• [Exercise] Rewrite the data below with every "Viewport" swapped for "Screen size", leaving everything else the same.

• [Records shown]
○ ○ ○ ○
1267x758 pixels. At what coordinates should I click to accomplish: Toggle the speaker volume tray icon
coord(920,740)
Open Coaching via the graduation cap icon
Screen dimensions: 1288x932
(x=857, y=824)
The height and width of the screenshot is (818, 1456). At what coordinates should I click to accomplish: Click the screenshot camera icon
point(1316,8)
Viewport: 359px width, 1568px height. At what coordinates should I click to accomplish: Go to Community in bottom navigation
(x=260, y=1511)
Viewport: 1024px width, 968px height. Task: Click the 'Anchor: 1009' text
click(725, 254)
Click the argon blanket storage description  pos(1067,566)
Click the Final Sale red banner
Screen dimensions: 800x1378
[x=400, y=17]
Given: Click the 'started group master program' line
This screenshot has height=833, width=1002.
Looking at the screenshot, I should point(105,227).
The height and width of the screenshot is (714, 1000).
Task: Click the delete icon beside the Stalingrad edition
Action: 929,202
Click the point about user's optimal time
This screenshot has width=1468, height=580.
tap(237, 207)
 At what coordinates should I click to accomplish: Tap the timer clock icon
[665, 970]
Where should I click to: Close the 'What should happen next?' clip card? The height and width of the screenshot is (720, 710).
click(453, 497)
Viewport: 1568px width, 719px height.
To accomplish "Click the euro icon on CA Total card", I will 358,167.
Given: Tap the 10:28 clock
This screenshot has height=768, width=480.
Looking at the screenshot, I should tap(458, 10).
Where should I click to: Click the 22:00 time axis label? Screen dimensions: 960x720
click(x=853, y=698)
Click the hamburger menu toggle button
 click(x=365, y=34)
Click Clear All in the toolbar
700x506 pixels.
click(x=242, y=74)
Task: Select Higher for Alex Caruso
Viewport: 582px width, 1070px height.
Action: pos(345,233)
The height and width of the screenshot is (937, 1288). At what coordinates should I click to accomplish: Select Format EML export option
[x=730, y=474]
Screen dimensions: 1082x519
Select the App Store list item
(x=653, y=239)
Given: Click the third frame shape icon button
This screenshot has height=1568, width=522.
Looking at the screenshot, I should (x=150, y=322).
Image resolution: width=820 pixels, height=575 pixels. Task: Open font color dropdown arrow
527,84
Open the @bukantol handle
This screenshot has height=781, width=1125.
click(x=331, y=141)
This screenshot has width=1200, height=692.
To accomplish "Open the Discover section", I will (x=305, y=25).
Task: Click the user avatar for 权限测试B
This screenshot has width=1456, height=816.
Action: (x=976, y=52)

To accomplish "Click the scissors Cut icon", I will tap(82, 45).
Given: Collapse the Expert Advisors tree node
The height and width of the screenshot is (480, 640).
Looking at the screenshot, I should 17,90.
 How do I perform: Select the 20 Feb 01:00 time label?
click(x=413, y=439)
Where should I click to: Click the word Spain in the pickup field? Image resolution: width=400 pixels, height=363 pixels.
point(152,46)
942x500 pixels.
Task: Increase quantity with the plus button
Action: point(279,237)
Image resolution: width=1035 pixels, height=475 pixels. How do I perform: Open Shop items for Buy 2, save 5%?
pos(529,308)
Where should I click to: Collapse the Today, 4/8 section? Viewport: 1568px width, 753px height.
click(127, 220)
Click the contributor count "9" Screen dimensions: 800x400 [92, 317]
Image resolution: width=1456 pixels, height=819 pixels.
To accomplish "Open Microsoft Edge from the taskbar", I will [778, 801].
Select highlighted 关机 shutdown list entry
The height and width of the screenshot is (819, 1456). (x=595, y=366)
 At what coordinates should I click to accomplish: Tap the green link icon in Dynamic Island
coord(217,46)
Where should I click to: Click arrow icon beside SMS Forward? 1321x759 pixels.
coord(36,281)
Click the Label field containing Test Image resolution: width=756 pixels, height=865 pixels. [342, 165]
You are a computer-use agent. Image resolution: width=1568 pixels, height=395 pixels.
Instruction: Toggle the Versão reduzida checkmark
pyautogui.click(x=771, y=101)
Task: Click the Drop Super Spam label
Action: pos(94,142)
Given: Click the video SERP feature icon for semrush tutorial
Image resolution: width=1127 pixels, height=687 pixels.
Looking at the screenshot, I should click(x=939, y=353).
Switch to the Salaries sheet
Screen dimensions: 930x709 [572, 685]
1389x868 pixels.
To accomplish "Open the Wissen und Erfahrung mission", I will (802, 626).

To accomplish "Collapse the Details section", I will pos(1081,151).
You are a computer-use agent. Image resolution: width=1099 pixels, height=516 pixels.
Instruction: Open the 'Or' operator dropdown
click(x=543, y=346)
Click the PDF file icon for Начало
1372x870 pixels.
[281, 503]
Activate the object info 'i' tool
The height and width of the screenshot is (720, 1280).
○ ○ ○ ○
• [Complete response]
1267x758 pixels. At what coordinates should I click to accomplish: Toggle the speaker volume tray icon
coord(920,740)
Open Coaching via the graduation cap icon
Screen dimensions: 1288x932
(x=857, y=824)
The height and width of the screenshot is (818, 1456). At what coordinates should I click to accomplish: Click the screenshot camera icon
point(1316,8)
Screen size: 359px width, 1568px height. At what coordinates should I click to accomplish: Go to Community in bottom navigation
(x=260, y=1511)
Screen size: 1024px width, 968px height. Task: Click the 'Anchor: 1009' text
click(725, 254)
Click the argon blanket storage description  pos(1067,566)
Click the Final Sale red banner
Screen dimensions: 800x1378
[x=400, y=17]
Given: Click the 'started group master program' line
This screenshot has height=833, width=1002.
Looking at the screenshot, I should point(105,227).
The height and width of the screenshot is (714, 1000).
Task: Click the delete icon beside the Stalingrad edition
Action: 929,202
Click the point about user's optimal time
This screenshot has width=1468, height=580.
tap(237, 207)
 At what coordinates should I click to accomplish: Tap the timer clock icon
[665, 970]
Where should I click to: Close the 'What should happen next?' clip card? The height and width of the screenshot is (720, 710).
click(453, 497)
Screen size: 1568px width, 719px height.
To accomplish "Click the euro icon on CA Total card", I will 358,167.
Given: Tap the 10:28 clock
This screenshot has height=768, width=480.
Looking at the screenshot, I should tap(458, 10).
Where should I click to: Click the 22:00 time axis label? Screen dimensions: 960x720
click(x=853, y=698)
Click the hamburger menu toggle button
 click(x=365, y=34)
Click Clear All in the toolbar
700x506 pixels.
click(x=242, y=74)
Task: Select Higher for Alex Caruso
Screen size: 582px width, 1070px height.
Action: pos(345,233)
The height and width of the screenshot is (937, 1288). At what coordinates should I click to accomplish: Select Format EML export option
[x=730, y=474]
Screen dimensions: 1082x519
Select the App Store list item
(x=653, y=239)
Given: Click the third frame shape icon button
This screenshot has height=1568, width=522.
Looking at the screenshot, I should (x=150, y=322).
Image resolution: width=820 pixels, height=575 pixels. Task: Open font color dropdown arrow
527,84
Open the @bukantol handle
This screenshot has height=781, width=1125.
click(x=331, y=141)
This screenshot has width=1200, height=692.
To accomplish "Open the Discover section", I will (x=305, y=25).
Task: Click the user avatar for 权限测试B
This screenshot has width=1456, height=816.
Action: (x=976, y=52)

To accomplish "Click the scissors Cut icon", I will tap(82, 45).
Given: Collapse the Expert Advisors tree node
The height and width of the screenshot is (480, 640).
Looking at the screenshot, I should 17,90.
 How do I perform: Select the 20 Feb 01:00 time label?
click(x=413, y=439)
Where should I click to: Click the word Spain in the pickup field? Image resolution: width=400 pixels, height=363 pixels.
point(152,46)
942x500 pixels.
Task: Increase quantity with the plus button
Action: point(279,237)
Image resolution: width=1035 pixels, height=475 pixels. How do I perform: Open Shop items for Buy 2, save 5%?
pos(529,308)
Where should I click to: Collapse the Today, 4/8 section? Screen size: 1568px width, 753px height.
click(127, 220)
Click the contributor count "9" Screen dimensions: 800x400 [92, 317]
Image resolution: width=1456 pixels, height=819 pixels.
To accomplish "Open Microsoft Edge from the taskbar", I will [778, 801].
Select highlighted 关机 shutdown list entry
The height and width of the screenshot is (819, 1456). (x=595, y=366)
 At what coordinates should I click to accomplish: Tap the green link icon in Dynamic Island
coord(217,46)
Where should I click to: Click arrow icon beside SMS Forward? 1321x759 pixels.
coord(36,281)
Click the Label field containing Test Image resolution: width=756 pixels, height=865 pixels. [342, 165]
You are a computer-use agent. Image resolution: width=1568 pixels, height=395 pixels.
Instruction: Toggle the Versão reduzida checkmark
pyautogui.click(x=771, y=101)
Task: Click the Drop Super Spam label
Action: pos(94,142)
Given: Click the video SERP feature icon for semrush tutorial
Image resolution: width=1127 pixels, height=687 pixels.
Looking at the screenshot, I should click(x=939, y=353).
Switch to the Salaries sheet
Screen dimensions: 930x709 [572, 685]
1389x868 pixels.
To accomplish "Open the Wissen und Erfahrung mission", I will (802, 626).

To accomplish "Collapse the Details section", I will pos(1081,151).
You are a computer-use agent. Image resolution: width=1099 pixels, height=516 pixels.
Instruction: Open the 'Or' operator dropdown
click(x=543, y=346)
Click the PDF file icon for Начало
1372x870 pixels.
[281, 503]
Activate the object info 'i' tool
The height and width of the screenshot is (720, 1280).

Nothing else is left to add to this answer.